When they’re exposed to the sun, these hybrid materials generate two critical ingredients for splitting water: a free-floating electron and what chemists call an electronic hole (the absence of an electron where there would normally be one). Both the electron and the hole are used in the multi-step chemical reaction that converts water into oxygen and hydrogen gas.

So far, the research team successfully created materials that efficiently produce and separate both a free electron and a hole, though the scientists have yet to demonstrate that their hole can be used successfully in the water-splitting reaction.

From an industry perspective, the nanowire-quantum dot approach has benefits. Both the nanowires and quantum dots can be easily produced in large quantities from materials that are abundant in the crust of the earth, and both are “tunable,” Watson says. As he explains, changing the size of the quantum dots alters their electronic properties, as does combining the vanadium oxide nanowires with new materials. This makes it possible to tweak both components to maximize their efficiency at leveraging sunlight to split water.
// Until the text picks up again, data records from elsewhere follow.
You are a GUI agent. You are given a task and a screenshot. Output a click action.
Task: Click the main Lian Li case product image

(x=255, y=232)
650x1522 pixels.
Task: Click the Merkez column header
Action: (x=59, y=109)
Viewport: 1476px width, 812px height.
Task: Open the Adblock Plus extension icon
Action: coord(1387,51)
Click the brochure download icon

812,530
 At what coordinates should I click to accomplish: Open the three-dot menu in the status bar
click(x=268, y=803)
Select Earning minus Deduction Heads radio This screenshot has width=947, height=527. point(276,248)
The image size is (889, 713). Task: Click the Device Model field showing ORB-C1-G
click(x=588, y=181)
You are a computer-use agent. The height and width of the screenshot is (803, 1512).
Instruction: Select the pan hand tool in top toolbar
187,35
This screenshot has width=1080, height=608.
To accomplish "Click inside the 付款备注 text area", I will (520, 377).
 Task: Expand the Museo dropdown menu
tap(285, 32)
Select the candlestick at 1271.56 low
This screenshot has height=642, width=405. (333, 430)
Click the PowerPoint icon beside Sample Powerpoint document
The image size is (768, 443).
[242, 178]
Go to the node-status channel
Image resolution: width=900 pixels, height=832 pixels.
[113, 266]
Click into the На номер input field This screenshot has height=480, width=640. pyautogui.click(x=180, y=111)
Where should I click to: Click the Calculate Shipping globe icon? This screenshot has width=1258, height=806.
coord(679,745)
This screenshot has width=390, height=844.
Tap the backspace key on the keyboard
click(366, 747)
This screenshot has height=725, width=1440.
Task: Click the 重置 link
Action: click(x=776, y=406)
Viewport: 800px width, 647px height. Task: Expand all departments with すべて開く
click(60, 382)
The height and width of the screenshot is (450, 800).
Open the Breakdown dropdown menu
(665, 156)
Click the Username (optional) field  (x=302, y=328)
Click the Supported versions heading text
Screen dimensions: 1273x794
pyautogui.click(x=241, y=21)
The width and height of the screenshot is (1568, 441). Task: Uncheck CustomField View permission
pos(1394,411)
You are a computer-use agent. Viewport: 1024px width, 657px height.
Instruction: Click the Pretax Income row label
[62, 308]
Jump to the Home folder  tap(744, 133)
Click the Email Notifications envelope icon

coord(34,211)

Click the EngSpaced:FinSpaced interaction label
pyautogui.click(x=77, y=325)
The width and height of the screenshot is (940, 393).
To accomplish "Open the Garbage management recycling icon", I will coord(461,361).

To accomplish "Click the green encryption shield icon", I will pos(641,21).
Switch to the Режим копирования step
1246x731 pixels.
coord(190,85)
“It’s a very flexible approach — a versatile platform for converting sunlight and water into fuel,” Watson says.

The scientists will use the new NSF funding to support an exploration of the best combinations of quantum dots and nanowires. In concert with synthesizing new materials, they will computationally predict which structures will have the best electronic properties.

“We are trying to put together some fairly complex machinery to mimic photosynthesis performed by plants, which use sunlight to split water and make energy. The machinery will be built from these nanowire and quantum dot blocks, using them almost as Legos,” says Sarbajit Banerjee, PhD, professor of chemistry at Texas A&M University. “Calculations performed on supercomputers will guide us on how to rapidly put these blocks together.”

The research was seeded by a Scialog grant from the Research Corporation for Science Advancement, an Arizona-based foundation devoted to the advancement of science.